Over the years, Yanni has amassed a dedicated following with his impressive output of experimental instrumental music. Without a clear genre befitting the music that the Greek composer and producer creates, many have slapped on the label of “new age.” Yanni, for one, doesn’t think that the label means anything.

“Nobody knows what New Age is! What is New Age?” he asked in an exclusive interview with uInterview.

Answering his own question, Yanni went on to hypothesize about how the term came into being – and how it came to be applied to him and his music.

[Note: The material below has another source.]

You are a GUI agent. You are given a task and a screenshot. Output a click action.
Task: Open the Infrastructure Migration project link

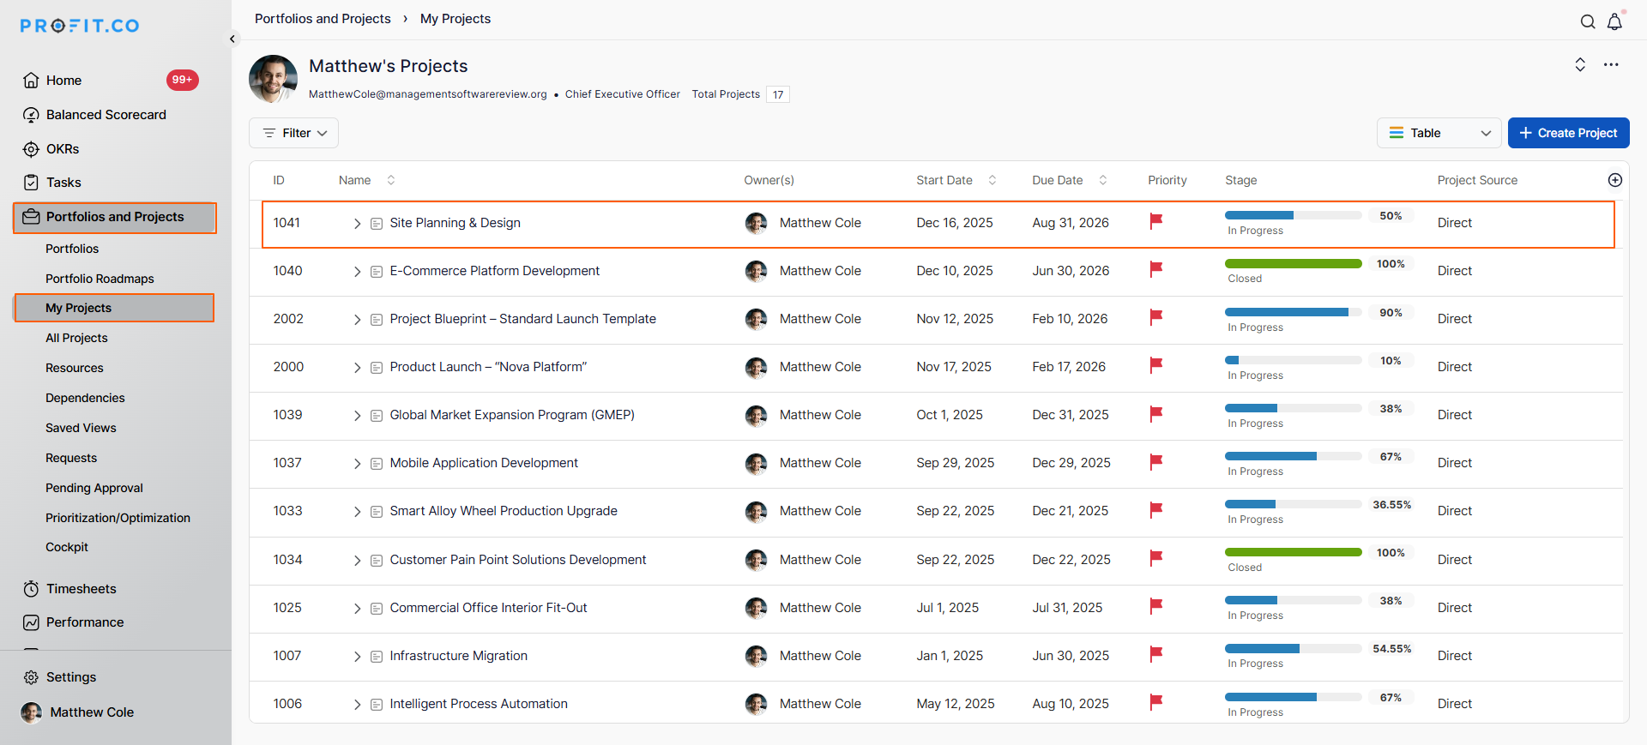458,656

“There are a bunch of people in Los Angeles, in some small little room, executives from record companies, and they’re all scratching their heads going, ‘What do you want to do with this guy named Yanni? You know, he plays classical music, he plays jazz, he plays this, he’s played that, he plays electronic music, he’s doing this, he’s doing that. What do we categorize him as?’” Yanni mused. “And I can see this one little guy in the back going, ‘Why don’t we call him New Age?’ And everybody went, ‘That sounds really good!’”

What’s the problem with that? “New Age becomes Old Age really fast,” explained Yanni.

Yanni’s Sensuous Chill, which was inspired by his desire for an album that allows the listener to be lost in it from start to finish, features 17 unique tracks. But Yanni likes to think of it as one long, sweeping track.

“Once they all come together as one the whole album becomes a track,” Yanni told uInterview of Sensuous Chill. “There’s a beginning a middle and an end. And it flows, like a song.”